> _Exercise goal_: Reproduce every record precisely, leaving no line out.

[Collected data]
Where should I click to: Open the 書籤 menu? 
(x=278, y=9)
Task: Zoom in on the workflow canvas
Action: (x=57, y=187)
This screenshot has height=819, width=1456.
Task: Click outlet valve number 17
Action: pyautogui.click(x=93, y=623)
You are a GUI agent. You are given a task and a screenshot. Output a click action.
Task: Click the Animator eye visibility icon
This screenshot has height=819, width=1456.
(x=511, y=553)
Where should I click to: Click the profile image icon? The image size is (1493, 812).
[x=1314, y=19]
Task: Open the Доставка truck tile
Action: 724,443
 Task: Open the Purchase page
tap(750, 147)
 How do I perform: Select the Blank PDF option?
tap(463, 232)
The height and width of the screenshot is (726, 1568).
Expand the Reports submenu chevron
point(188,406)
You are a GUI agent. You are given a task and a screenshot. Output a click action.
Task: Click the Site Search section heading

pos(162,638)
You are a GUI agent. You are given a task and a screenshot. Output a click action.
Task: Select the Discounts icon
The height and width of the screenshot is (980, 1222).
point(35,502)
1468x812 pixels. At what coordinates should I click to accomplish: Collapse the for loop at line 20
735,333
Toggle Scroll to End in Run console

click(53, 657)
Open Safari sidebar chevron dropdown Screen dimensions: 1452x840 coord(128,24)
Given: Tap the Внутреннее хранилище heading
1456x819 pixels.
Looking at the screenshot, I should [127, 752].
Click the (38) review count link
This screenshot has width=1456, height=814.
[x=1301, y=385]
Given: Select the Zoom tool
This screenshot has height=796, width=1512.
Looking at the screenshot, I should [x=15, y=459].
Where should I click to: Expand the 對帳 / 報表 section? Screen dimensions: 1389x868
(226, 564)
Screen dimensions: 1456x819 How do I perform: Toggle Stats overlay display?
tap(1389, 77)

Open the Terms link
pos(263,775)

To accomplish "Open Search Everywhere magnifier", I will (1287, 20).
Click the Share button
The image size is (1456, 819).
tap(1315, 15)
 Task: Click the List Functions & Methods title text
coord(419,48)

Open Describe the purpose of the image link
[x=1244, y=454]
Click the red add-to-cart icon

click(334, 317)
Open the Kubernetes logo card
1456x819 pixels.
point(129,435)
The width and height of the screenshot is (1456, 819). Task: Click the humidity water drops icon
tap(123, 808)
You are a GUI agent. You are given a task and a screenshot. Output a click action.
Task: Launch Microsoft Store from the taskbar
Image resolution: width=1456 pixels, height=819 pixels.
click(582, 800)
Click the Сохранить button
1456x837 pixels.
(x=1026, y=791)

> _Output of the task_:
Where should I click to: Open the 書籤 menu? 
(x=278, y=9)
Task: Zoom in on the workflow canvas
Action: (x=57, y=187)
This screenshot has height=819, width=1456.
Task: Click outlet valve number 17
Action: pyautogui.click(x=93, y=623)
You are a GUI agent. You are given a task and a screenshot. Output a click action.
Task: Click the Animator eye visibility icon
This screenshot has height=819, width=1456.
(x=511, y=553)
Where should I click to: Click the profile image icon? The image size is (1493, 812).
[x=1314, y=19]
Task: Open the Доставка truck tile
Action: 724,443
 Task: Open the Purchase page
tap(750, 147)
 How do I perform: Select the Blank PDF option?
tap(463, 232)
The height and width of the screenshot is (726, 1568).
Expand the Reports submenu chevron
point(188,406)
You are a GUI agent. You are given a task and a screenshot. Output a click action.
Task: Click the Site Search section heading

pos(162,638)
You are a GUI agent. You are given a task and a screenshot. Output a click action.
Task: Select the Discounts icon
The height and width of the screenshot is (980, 1222).
point(35,502)
1468x812 pixels. At what coordinates should I click to accomplish: Collapse the for loop at line 20
735,333
Toggle Scroll to End in Run console

click(53, 657)
Open Safari sidebar chevron dropdown Screen dimensions: 1452x840 coord(128,24)
Given: Tap the Внутреннее хранилище heading
1456x819 pixels.
Looking at the screenshot, I should [127, 752].
Click the (38) review count link
This screenshot has width=1456, height=814.
[x=1301, y=385]
Given: Select the Zoom tool
This screenshot has height=796, width=1512.
Looking at the screenshot, I should [x=15, y=459].
Where should I click to: Expand the 對帳 / 報表 section? Screen dimensions: 1389x868
(226, 564)
Screen dimensions: 1456x819 How do I perform: Toggle Stats overlay display?
tap(1389, 77)

Open the Terms link
pos(263,775)

To accomplish "Open Search Everywhere magnifier", I will (1287, 20).
Click the Share button
The image size is (1456, 819).
tap(1315, 15)
 Task: Click the List Functions & Methods title text
coord(419,48)

Open Describe the purpose of the image link
[x=1244, y=454]
Click the red add-to-cart icon

click(334, 317)
Open the Kubernetes logo card
1456x819 pixels.
point(129,435)
The width and height of the screenshot is (1456, 819). Task: Click the humidity water drops icon
tap(123, 808)
You are a GUI agent. You are given a task and a screenshot. Output a click action.
Task: Launch Microsoft Store from the taskbar
Image resolution: width=1456 pixels, height=819 pixels.
click(582, 800)
Click the Сохранить button
1456x837 pixels.
(x=1026, y=791)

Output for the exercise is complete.